Pixel coordinate grounding data
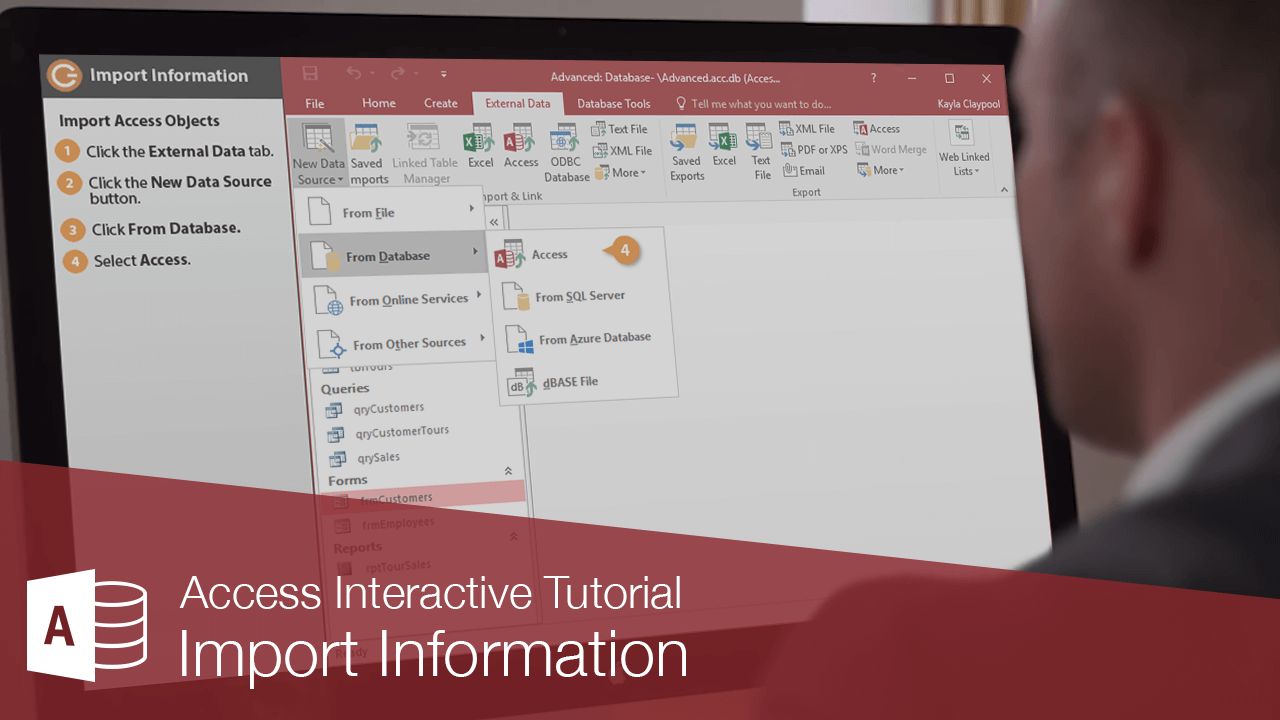
Task: Choose From SQL Server in the submenu
Action: tap(580, 295)
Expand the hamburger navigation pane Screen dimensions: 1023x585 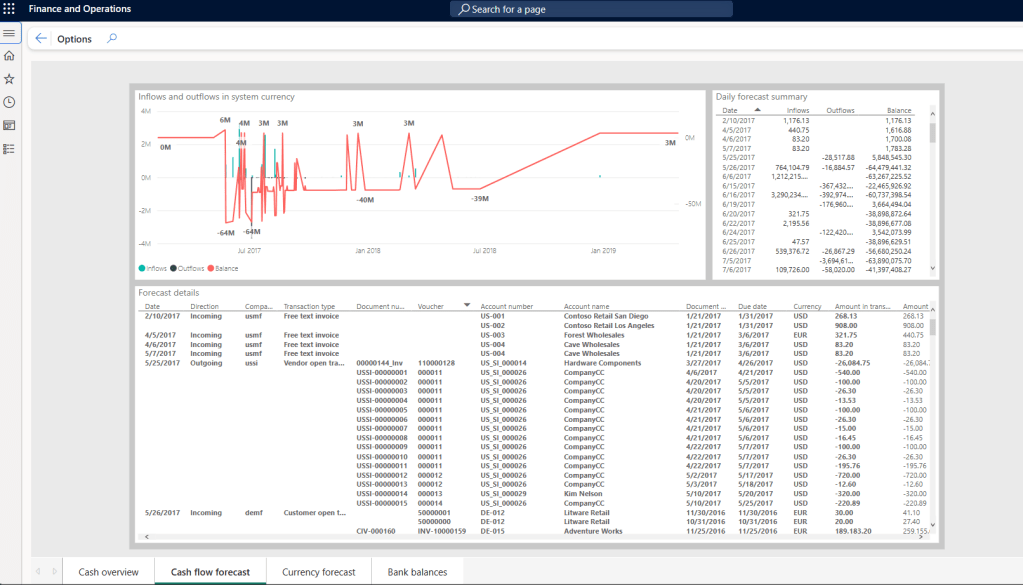(9, 34)
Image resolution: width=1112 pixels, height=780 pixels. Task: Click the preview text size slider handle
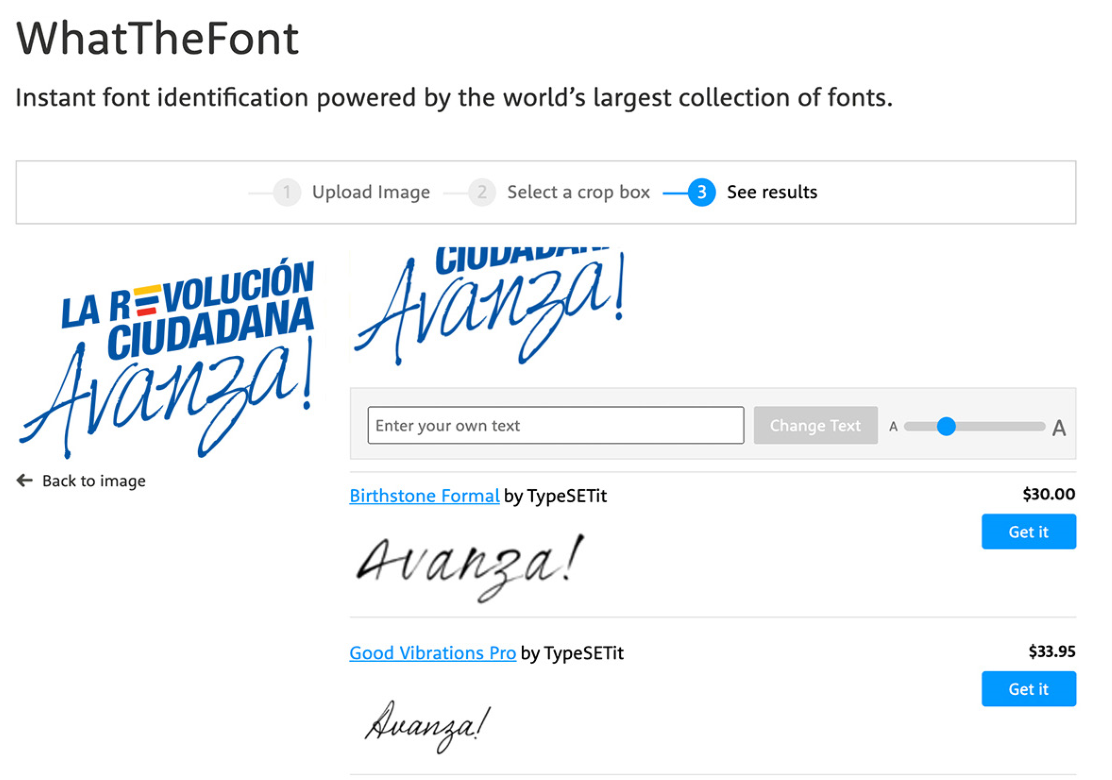(x=946, y=426)
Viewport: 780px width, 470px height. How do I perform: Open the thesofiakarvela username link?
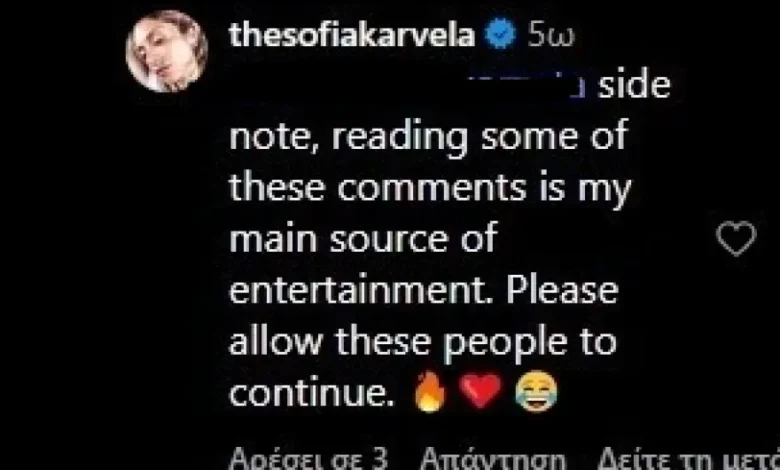pos(352,35)
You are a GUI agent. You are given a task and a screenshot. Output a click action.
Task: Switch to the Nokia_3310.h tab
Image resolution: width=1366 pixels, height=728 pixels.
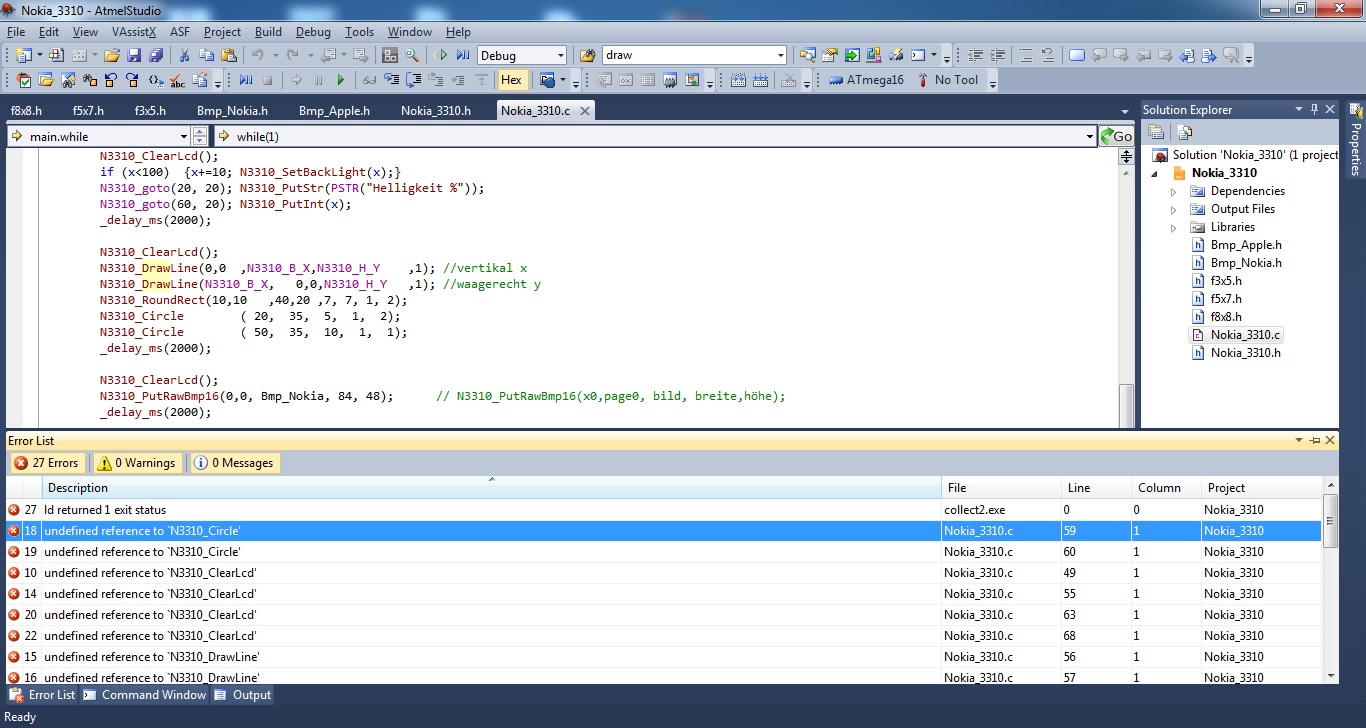pyautogui.click(x=435, y=110)
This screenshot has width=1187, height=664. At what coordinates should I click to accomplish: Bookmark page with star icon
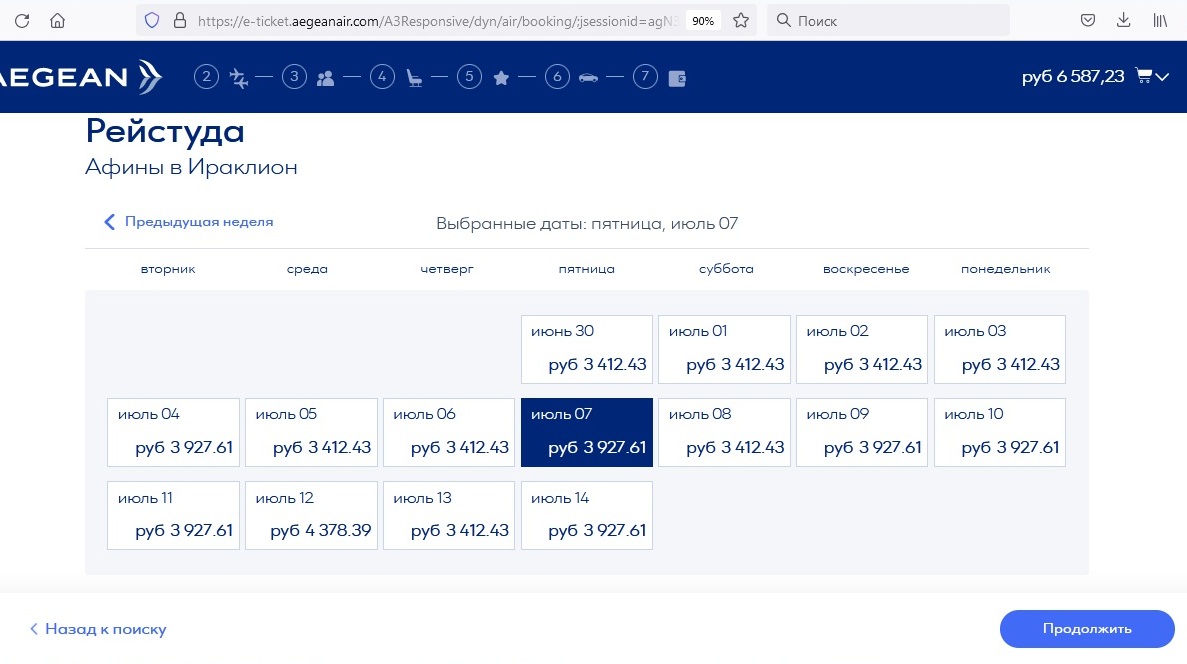coord(740,20)
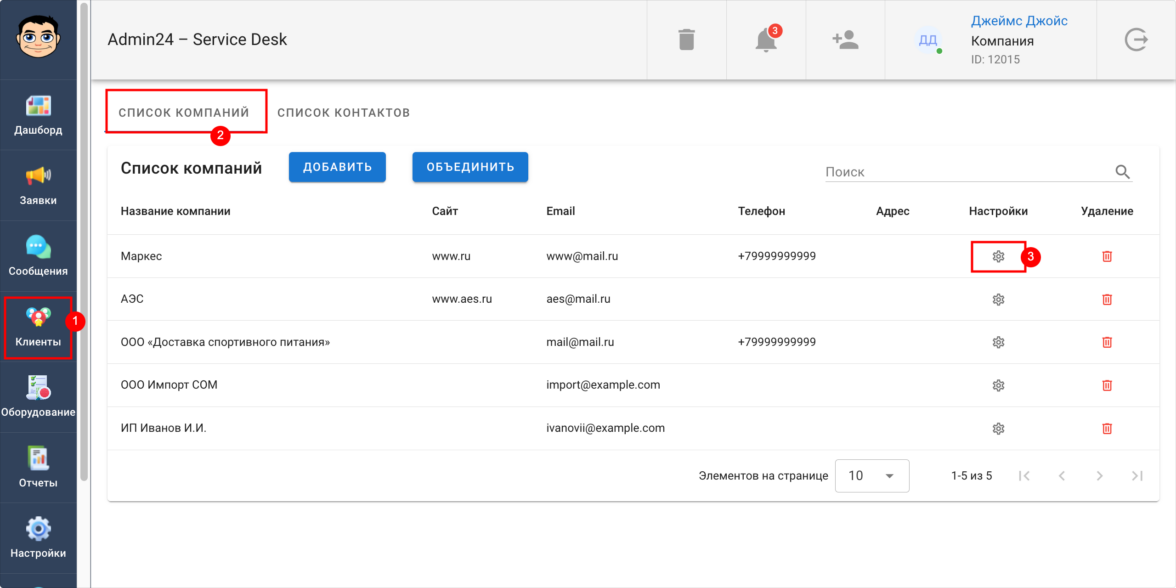Switch to Список контактов tab
Viewport: 1176px width, 588px height.
coord(343,113)
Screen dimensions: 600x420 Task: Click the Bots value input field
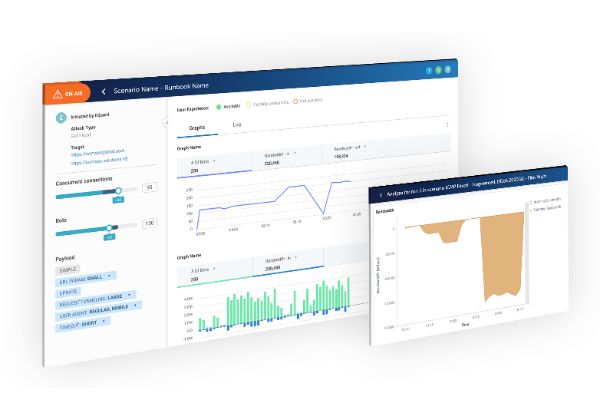[149, 222]
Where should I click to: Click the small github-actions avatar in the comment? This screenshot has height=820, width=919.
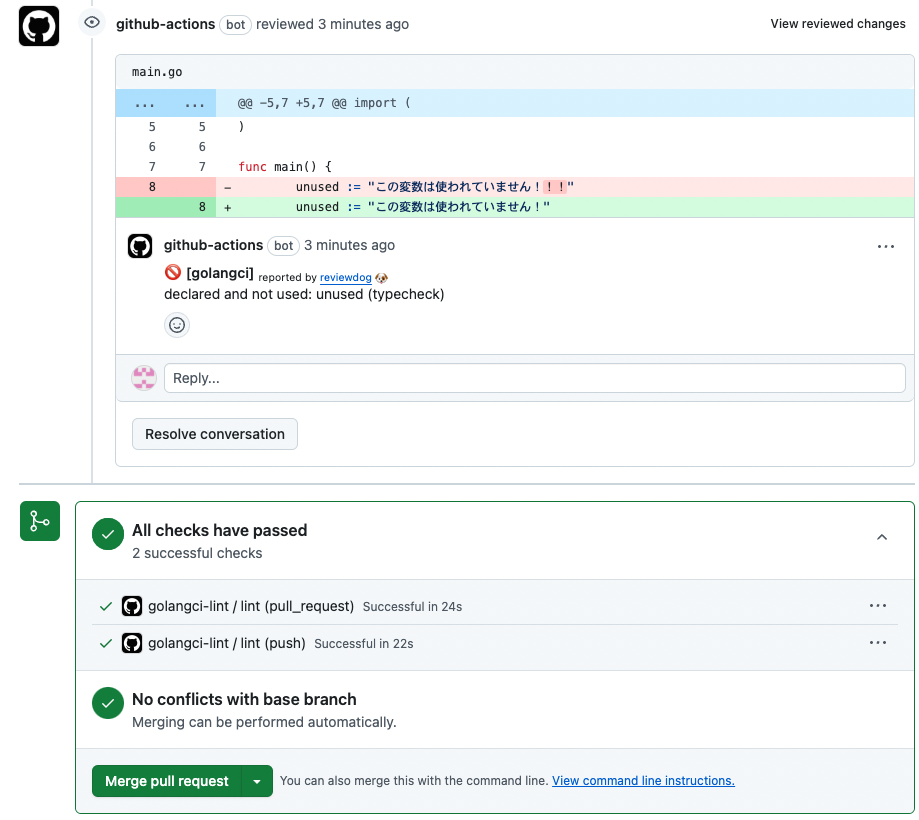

What you should do: Write each line exactly as it appears, from the line that holds "Image resolution: width=1112" through the closing line of the data above, and leave every picture out.

Task answer:
Image resolution: width=1112 pixels, height=780 pixels. Task: Click the preview text size slider handle
(x=946, y=426)
Viewport: 780px width, 470px height. How do I perform: Open the thesofiakarvela username link?
pos(352,35)
You are a GUI agent. You are given a task and a screenshot. Output a click action.
Task: Switch to the Nokia_3310.h tab
Image resolution: width=1366 pixels, height=728 pixels.
pyautogui.click(x=435, y=110)
This screenshot has width=1187, height=664. At what coordinates should I click to accomplish: Bookmark page with star icon
coord(740,20)
Switch to Список контактов tab
Viewport: 1176px width, 588px height.
coord(343,113)
Screen dimensions: 600x420 Task: Click the Bots value input field
[149, 222]
Where should I click to: Click the small github-actions avatar in the comment? This screenshot has height=820, width=919.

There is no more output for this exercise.